§ Activity: Your response should give back each record exactly, word for word.

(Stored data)
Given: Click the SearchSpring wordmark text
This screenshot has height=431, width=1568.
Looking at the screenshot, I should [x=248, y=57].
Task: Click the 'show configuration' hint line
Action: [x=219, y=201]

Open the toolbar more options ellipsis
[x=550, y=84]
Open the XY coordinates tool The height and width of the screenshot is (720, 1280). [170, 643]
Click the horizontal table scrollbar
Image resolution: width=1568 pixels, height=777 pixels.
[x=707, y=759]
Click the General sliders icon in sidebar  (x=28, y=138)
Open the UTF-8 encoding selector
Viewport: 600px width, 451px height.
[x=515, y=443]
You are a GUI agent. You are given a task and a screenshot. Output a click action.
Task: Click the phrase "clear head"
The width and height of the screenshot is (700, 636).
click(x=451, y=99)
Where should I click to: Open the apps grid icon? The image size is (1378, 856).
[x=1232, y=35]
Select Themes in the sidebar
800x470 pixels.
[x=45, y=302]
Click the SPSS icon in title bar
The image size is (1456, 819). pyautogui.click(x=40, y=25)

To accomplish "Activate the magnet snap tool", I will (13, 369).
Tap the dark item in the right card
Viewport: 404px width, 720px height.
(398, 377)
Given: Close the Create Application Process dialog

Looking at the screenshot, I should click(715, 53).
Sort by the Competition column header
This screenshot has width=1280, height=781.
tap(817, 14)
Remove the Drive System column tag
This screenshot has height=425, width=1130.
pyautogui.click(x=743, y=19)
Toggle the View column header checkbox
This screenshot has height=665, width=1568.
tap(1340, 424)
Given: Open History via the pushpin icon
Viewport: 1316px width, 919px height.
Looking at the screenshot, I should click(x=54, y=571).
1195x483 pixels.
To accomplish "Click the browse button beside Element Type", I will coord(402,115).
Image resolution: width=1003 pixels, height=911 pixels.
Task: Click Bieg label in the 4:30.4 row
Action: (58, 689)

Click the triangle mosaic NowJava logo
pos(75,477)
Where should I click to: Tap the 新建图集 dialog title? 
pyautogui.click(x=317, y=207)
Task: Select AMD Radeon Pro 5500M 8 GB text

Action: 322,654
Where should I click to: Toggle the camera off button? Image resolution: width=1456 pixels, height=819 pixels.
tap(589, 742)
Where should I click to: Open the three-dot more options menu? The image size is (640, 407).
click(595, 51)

§ Written response:
Given: Click the SearchSpring wordmark text
This screenshot has height=431, width=1568.
Looking at the screenshot, I should [x=248, y=57].
Task: Click the 'show configuration' hint line
Action: [x=219, y=201]

Open the toolbar more options ellipsis
[x=550, y=84]
Open the XY coordinates tool The height and width of the screenshot is (720, 1280). [170, 643]
Click the horizontal table scrollbar
Image resolution: width=1568 pixels, height=777 pixels.
[x=707, y=759]
Click the General sliders icon in sidebar  (x=28, y=138)
Open the UTF-8 encoding selector
Viewport: 600px width, 451px height.
[x=515, y=443]
You are a GUI agent. You are given a task and a screenshot. Output a click action.
Task: Click the phrase "clear head"
The width and height of the screenshot is (700, 636).
click(x=451, y=99)
Where should I click to: Open the apps grid icon? The image size is (1378, 856).
[x=1232, y=35]
Select Themes in the sidebar
800x470 pixels.
[x=45, y=302]
Click the SPSS icon in title bar
The image size is (1456, 819). pyautogui.click(x=40, y=25)

To accomplish "Activate the magnet snap tool", I will (13, 369).
Tap the dark item in the right card
Viewport: 404px width, 720px height.
(398, 377)
Given: Close the Create Application Process dialog

Looking at the screenshot, I should click(715, 53).
Sort by the Competition column header
This screenshot has width=1280, height=781.
tap(817, 14)
Remove the Drive System column tag
This screenshot has height=425, width=1130.
pyautogui.click(x=743, y=19)
Toggle the View column header checkbox
This screenshot has height=665, width=1568.
tap(1340, 424)
Given: Open History via the pushpin icon
Viewport: 1316px width, 919px height.
Looking at the screenshot, I should click(x=54, y=571).
1195x483 pixels.
To accomplish "Click the browse button beside Element Type", I will coord(402,115).
Image resolution: width=1003 pixels, height=911 pixels.
Task: Click Bieg label in the 4:30.4 row
Action: (58, 689)

Click the triangle mosaic NowJava logo
pos(75,477)
Where should I click to: Tap the 新建图集 dialog title? 
pyautogui.click(x=317, y=207)
Task: Select AMD Radeon Pro 5500M 8 GB text

Action: 322,654
Where should I click to: Toggle the camera off button? Image resolution: width=1456 pixels, height=819 pixels.
tap(589, 742)
Where should I click to: Open the three-dot more options menu? The image size is (640, 407).
click(595, 51)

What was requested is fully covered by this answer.